Pick out each line of the records that contains the word "screenshot", and reproduce those lines.
--- Begin ENTRIES SHOWN ---
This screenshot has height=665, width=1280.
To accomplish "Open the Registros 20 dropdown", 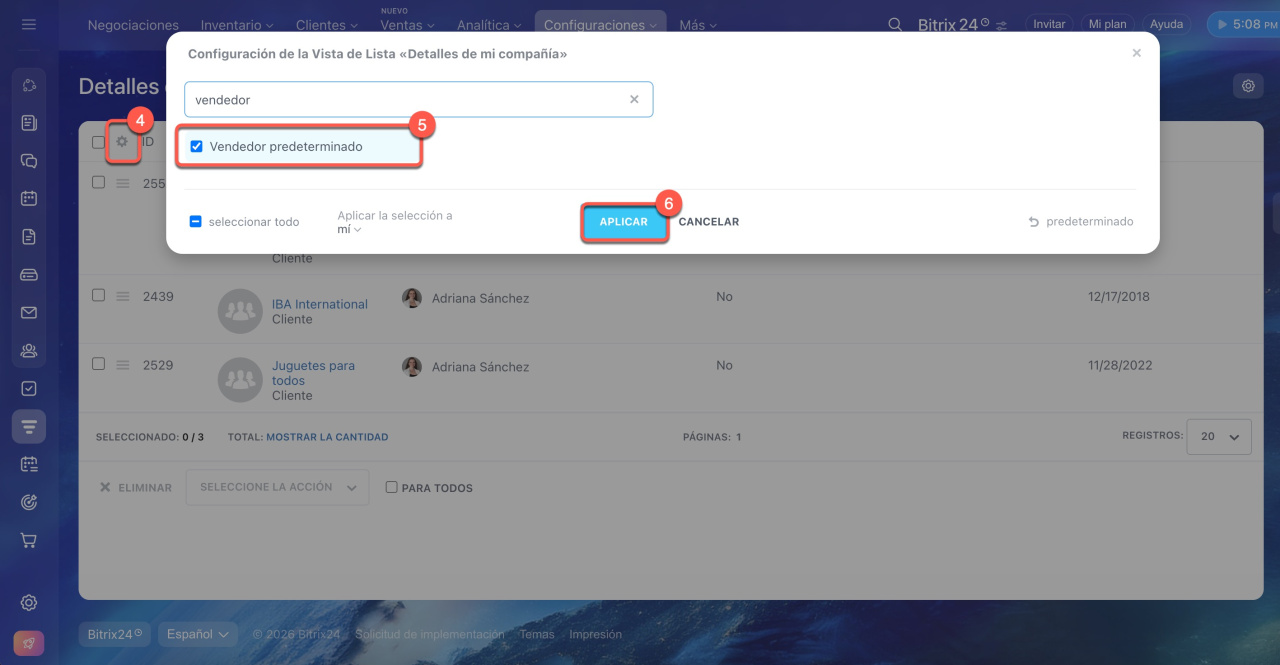I will [x=1218, y=437].
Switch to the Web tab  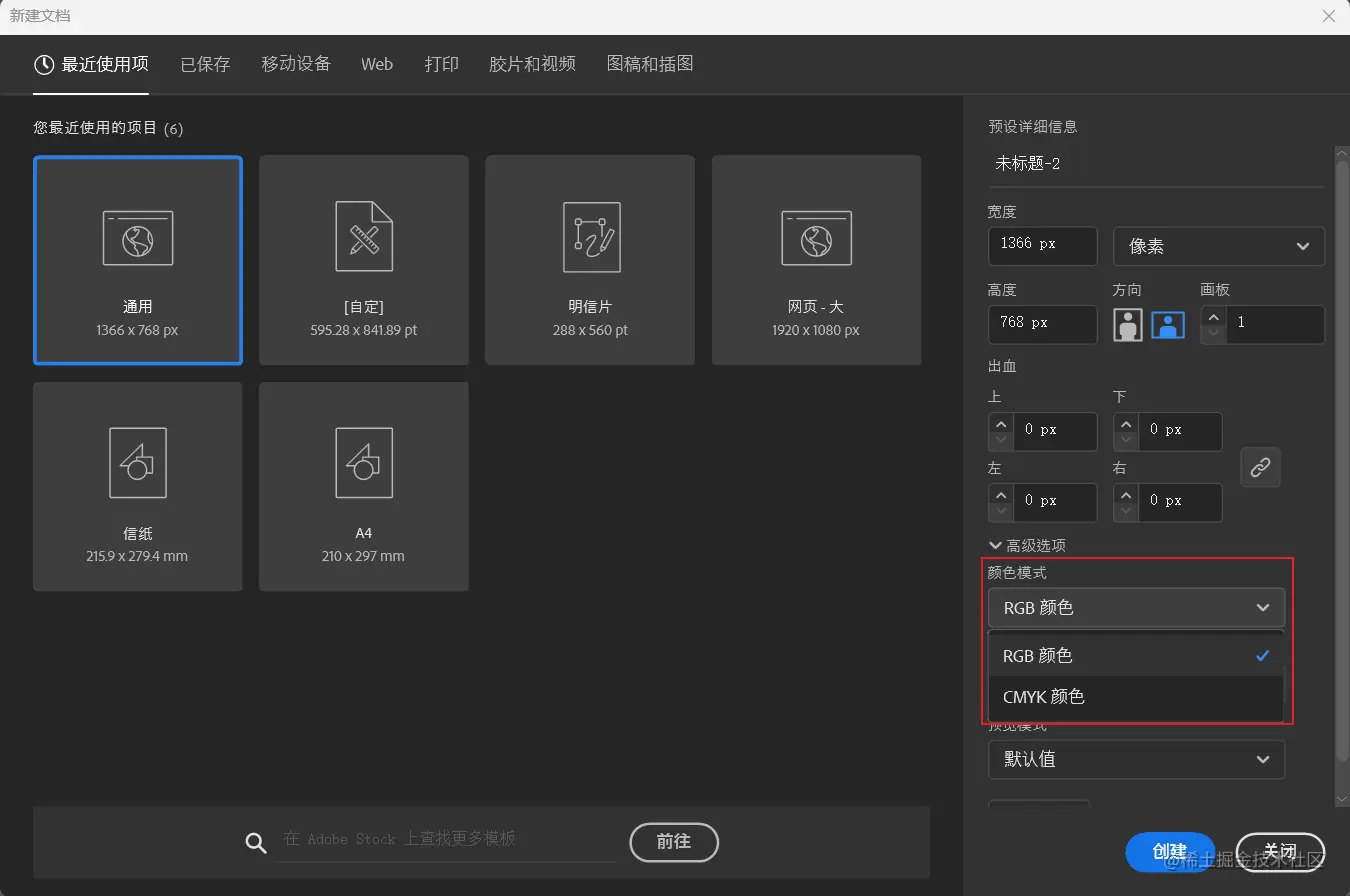(376, 63)
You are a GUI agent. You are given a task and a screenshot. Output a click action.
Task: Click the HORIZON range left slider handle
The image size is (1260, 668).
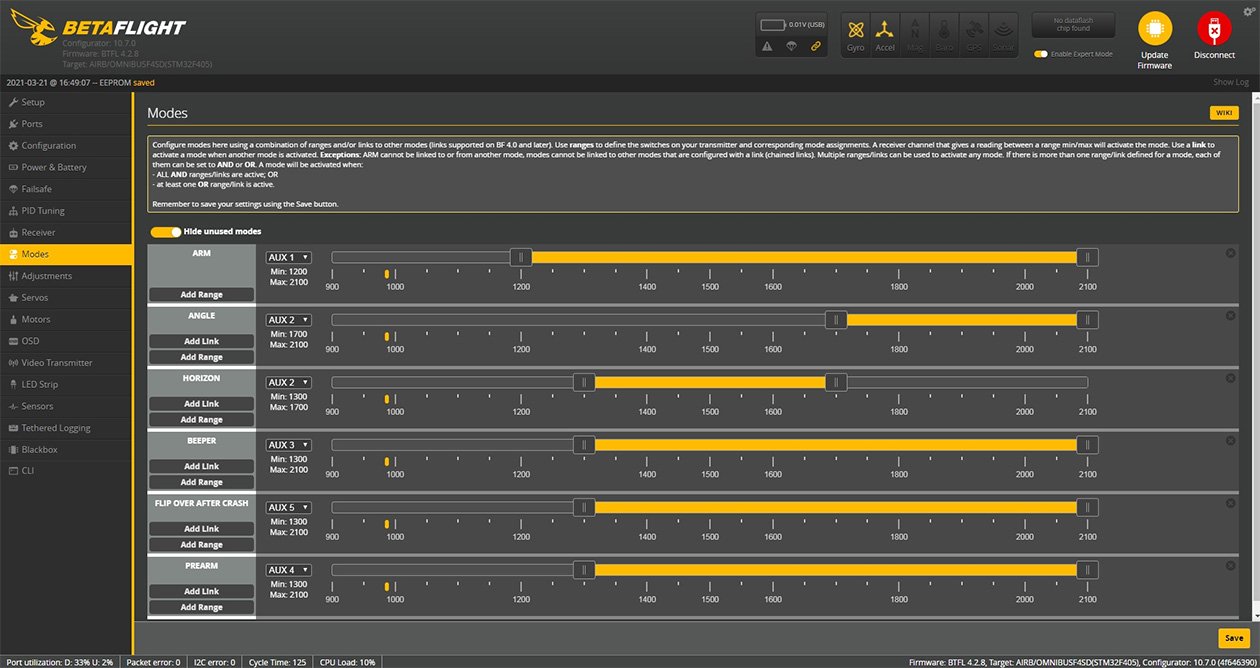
--- End ENTRIES SHOWN ---
• [RESULT FOR THIS EXERCISE]
This screenshot has height=665, width=1280.
You are a GUI agent. You are given a task and a screenshot. Output a click action.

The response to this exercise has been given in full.